A Few Follow-up Thoughts on the Falcons Post

  • It's worth mentioning that a low variance offense can be very effective, even though it ends up with a lower yards per play number. Georgia Tech's 2009 ACC Championship team is a perfect example. Tech averaged 6.2 yards per play, which is good, but only ranked 17th in the country. According to Football Outsiders' FEI rankings, however, Tech had the best offense in the country. Why? Because FEI is drive-based and Tech's offense was excellent at scoring by consistently stringing together five-yard gains and by avoiding long yardage situations that kills drives. All things considered, you would rather have an offense that gains five yards on every play than one that gains seven yards per play on two 35-yard plays and eight plays stopped for no gain. The Falcons seem to follow that model. The Eagles are the polar opposite; they have an offense that generates a high yards per play number on the strength of a wealth of big plays, but they are also high variance, which is how they found themselves down 31-10 to the Giants with eight minutes to go on Sunday.

  • A second benefit of a low variance offense that strings together consistent, medium-sized gains is that a team with that sort of offense will hold onto leads very well. Remember the stat during the Cowher years about how the Steelers almost never lost games in which they led in the fourth quarter? Mike Mularkey has brought that tendency to Atlanta. Here's your stat of the day: the Falcons have not lost a game in which they held a fourth quarter lead since the road game against the Saints in 2008. The Smith/Mularkey regime has only lost two times when the Falcons had a lead in the fourth quarter: the games against New Orleans and Denver in 2008. For Falcons fans like me whose formative memory is the home playoff loss to Dallas in 1980, this is a refreshing feeling. It's like rooting for a team with a great bullpen. If the Falcons have a lead heading into the fourth quarter, they're in great shape, even with a suspect pass defense.

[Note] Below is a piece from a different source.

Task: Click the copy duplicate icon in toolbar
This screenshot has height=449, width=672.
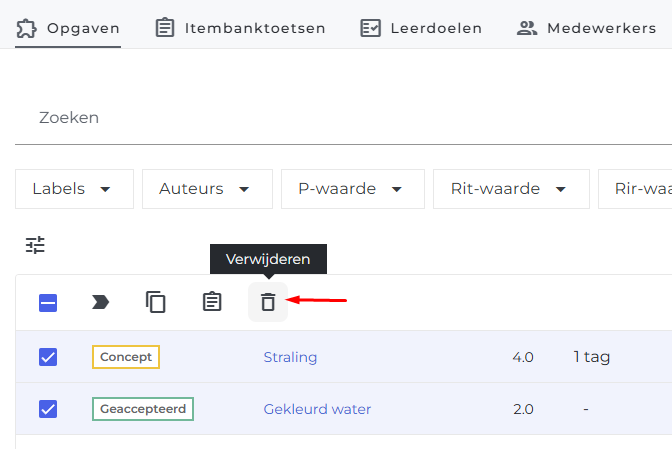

  • Watching Michigan on Saturdays and then the Falcons on Sundays has been an Elvis-like experience of taking uppers and downers. Even with an appalling defense, Michigan had a reasonably good yards per play margin this year because the offense averaged 6.9 yards per play, which was 7th nationally. However, Michigan's yardage advantages didn't translate onto the scoreboard because of what I described as the "dumb shit" factor: red zone turnovers, missed field goals, and terrible kickoff coverage and punt returns that gave opponents field position advantages. The Falcons are 180 degrees from that. The Falcons are outgained by a significant margin on a per-play basis, but they get the dumb shit. They don't turn the ball over, they make field goals, they don't commit penalties, and they are good on special teams. If "dumb shit" is a way to measure the effect of coaching, then Mike Smith should be coach of the year and Rich Rodriguez should be making way for Jim Harbaugh.

  • When I did the chart of conference champions from the pas decade, 2008 stood out to me for a couple reasons. First, Arizona was better than their record. The '08 Cardinals were not strong in terms of points and Football Outsiders was very down on them, but their yardage margin was better than the margins of a number of Super Bowl champions (admittedly against a weak schedule). It shouldn't have been a massive surprise that they made the Super Bowl. The team they played in the Super Bowl had the best defense on a yards per play basis of any Super Bowl team in the decade. The '08 Steelers were three-tenths of a yard better than the '02 Bucs and four-tenths of a yard better than the team that struck me as having the best defense at least since the '85 Bears: the '00 Ravens. (The '85 Bears allowed 4.4 yards per play, which is surprisingly high, although that team did force a ridiculous 52 turnovers. The '76 Steelers - the Steel Curtain at its best - allowed 3.8 yards per play.) Given the quality of the teams in the game and the way that it played out, Super Bowl XLIII deserves consideration as one of the best Super Bowls of all time.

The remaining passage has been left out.